*TASK OBJECTIVE*. Only a number is wanted: how many lines in the records below contain "agent"?

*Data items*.
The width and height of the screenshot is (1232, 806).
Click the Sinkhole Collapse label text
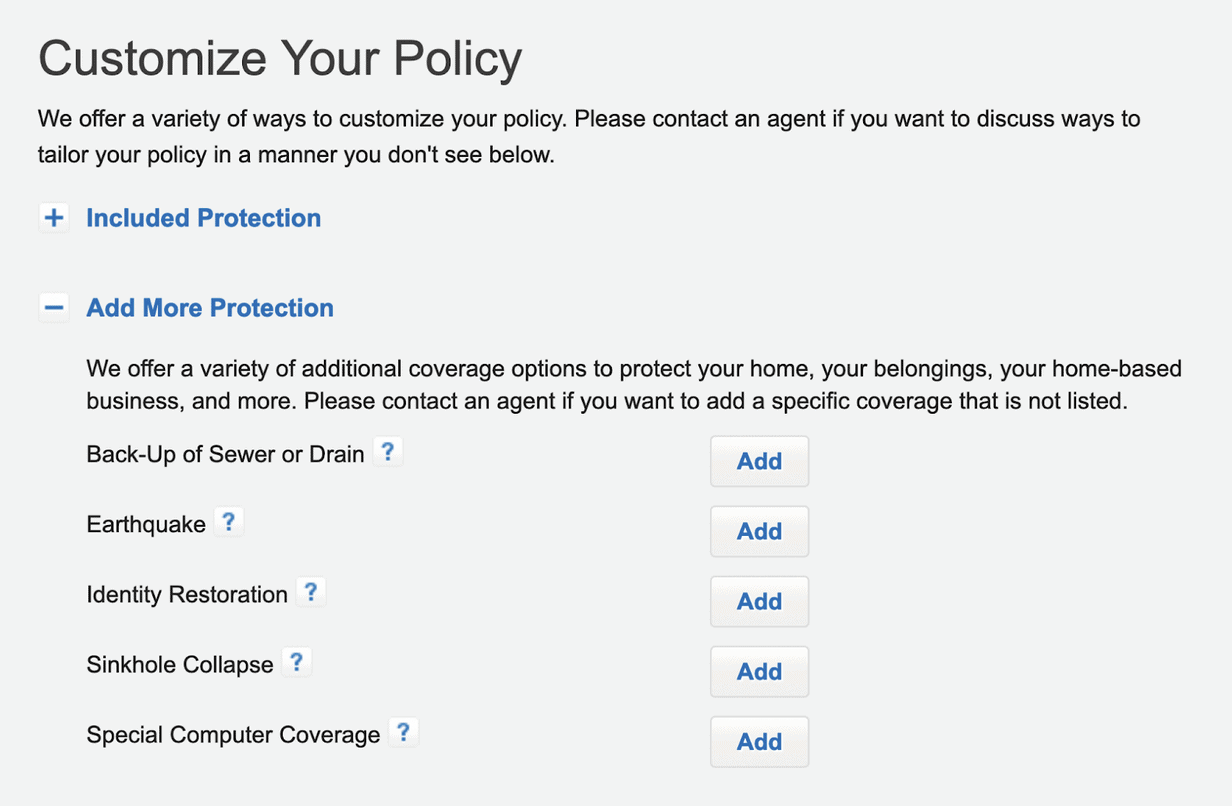pyautogui.click(x=180, y=665)
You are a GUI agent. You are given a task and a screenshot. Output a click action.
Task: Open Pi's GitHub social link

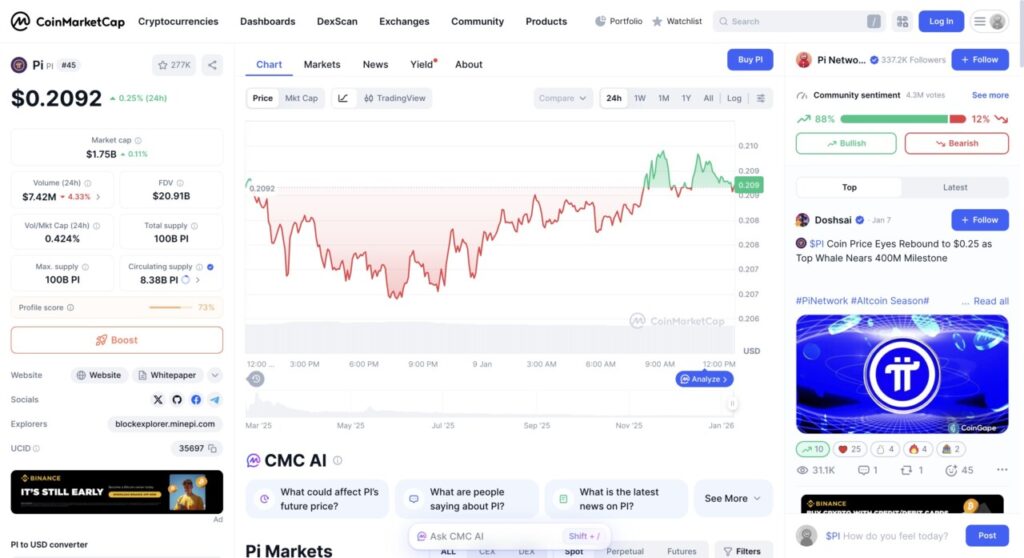177,399
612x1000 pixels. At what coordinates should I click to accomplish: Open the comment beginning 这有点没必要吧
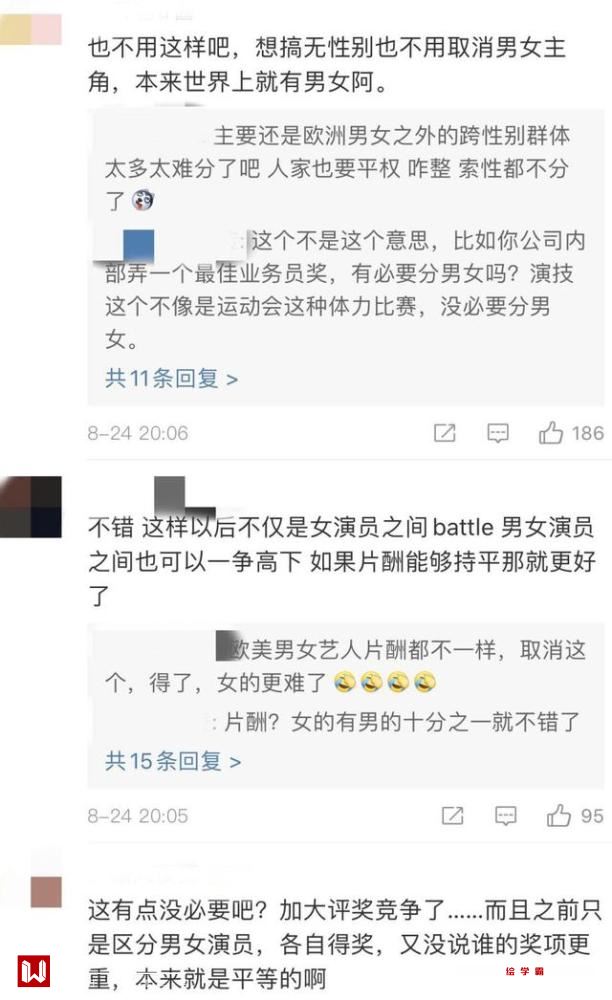(x=345, y=944)
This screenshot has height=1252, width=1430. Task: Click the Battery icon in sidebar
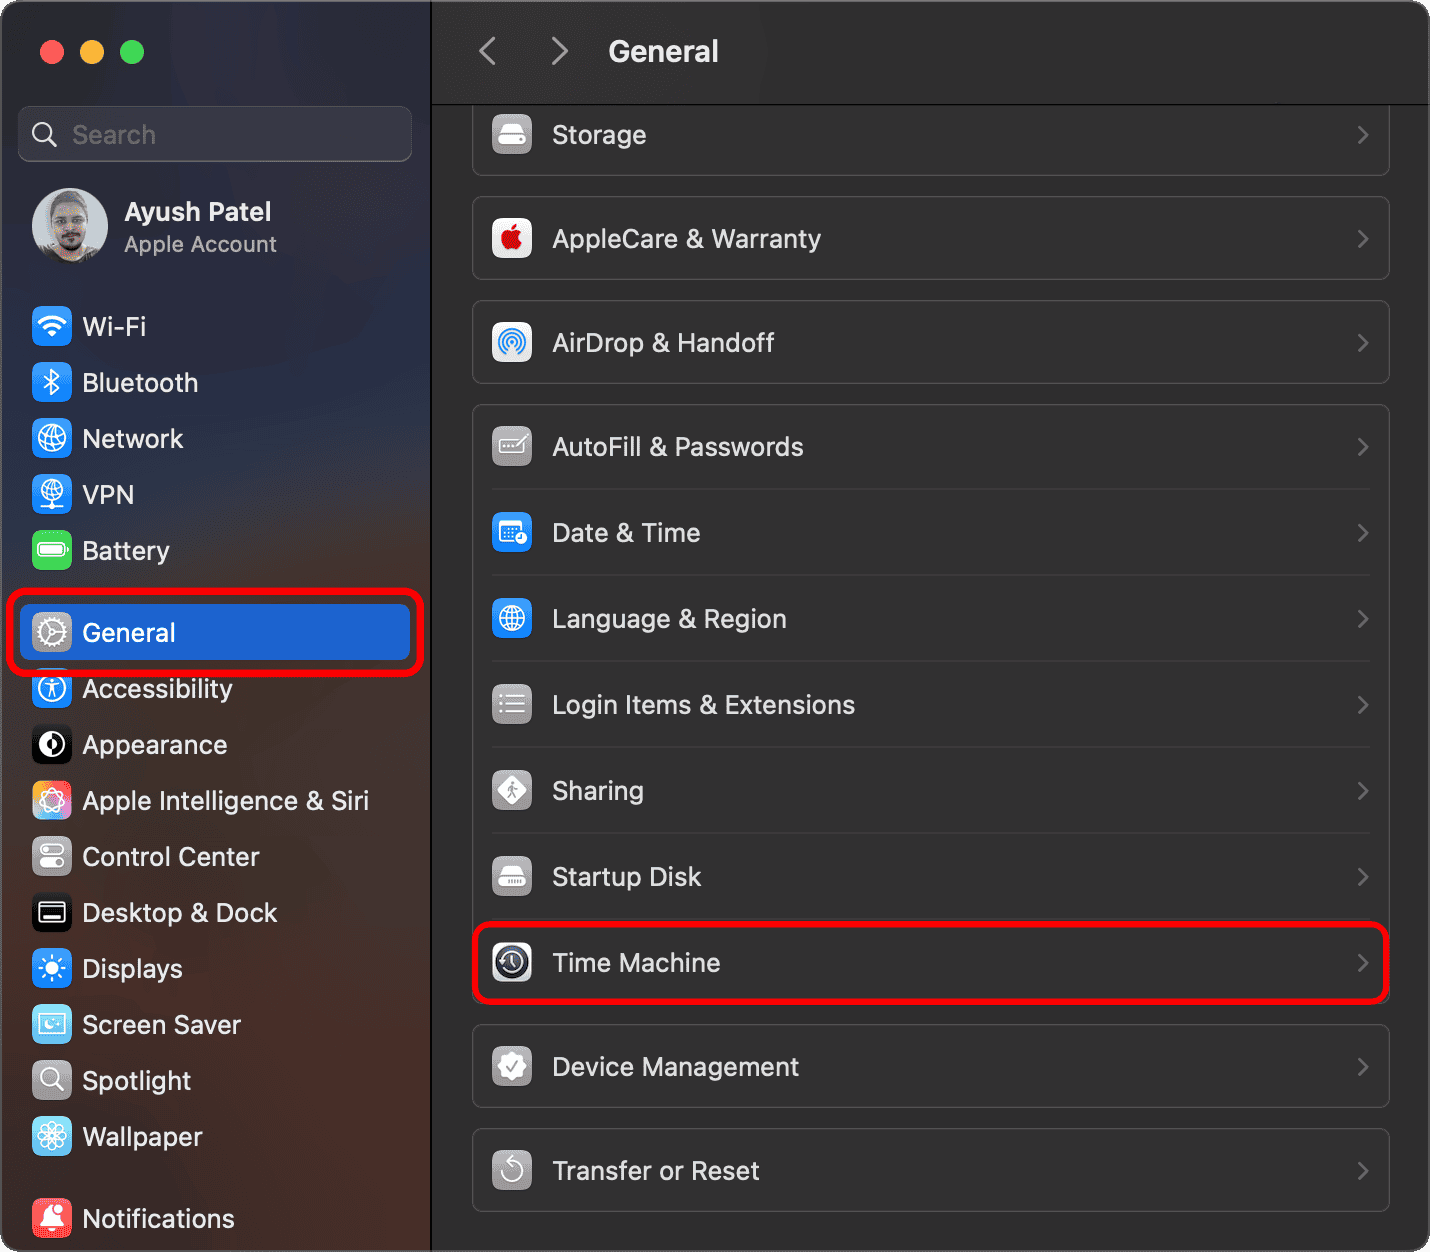click(52, 550)
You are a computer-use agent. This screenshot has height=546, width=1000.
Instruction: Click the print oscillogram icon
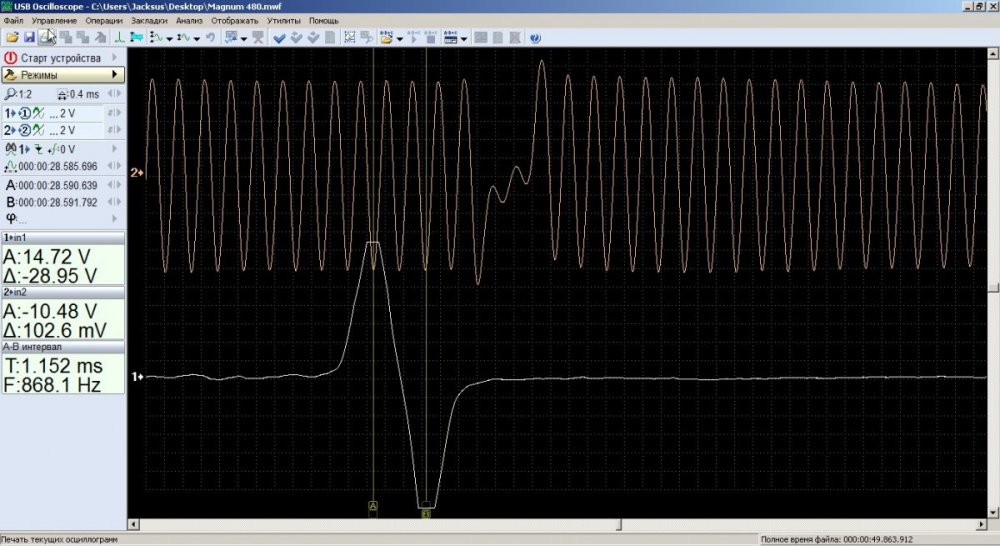coord(45,38)
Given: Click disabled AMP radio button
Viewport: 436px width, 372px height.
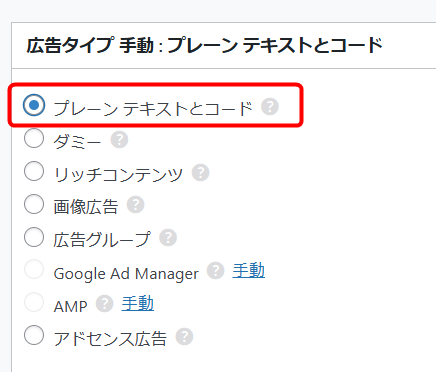Looking at the screenshot, I should [x=34, y=302].
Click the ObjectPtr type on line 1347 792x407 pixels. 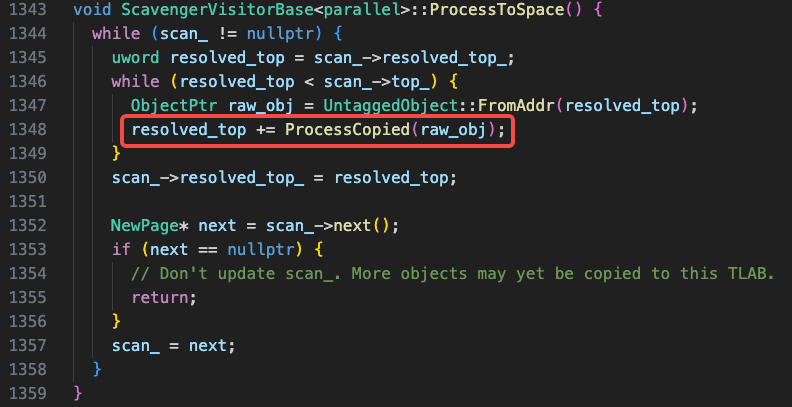tap(174, 106)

*REPLY*. 2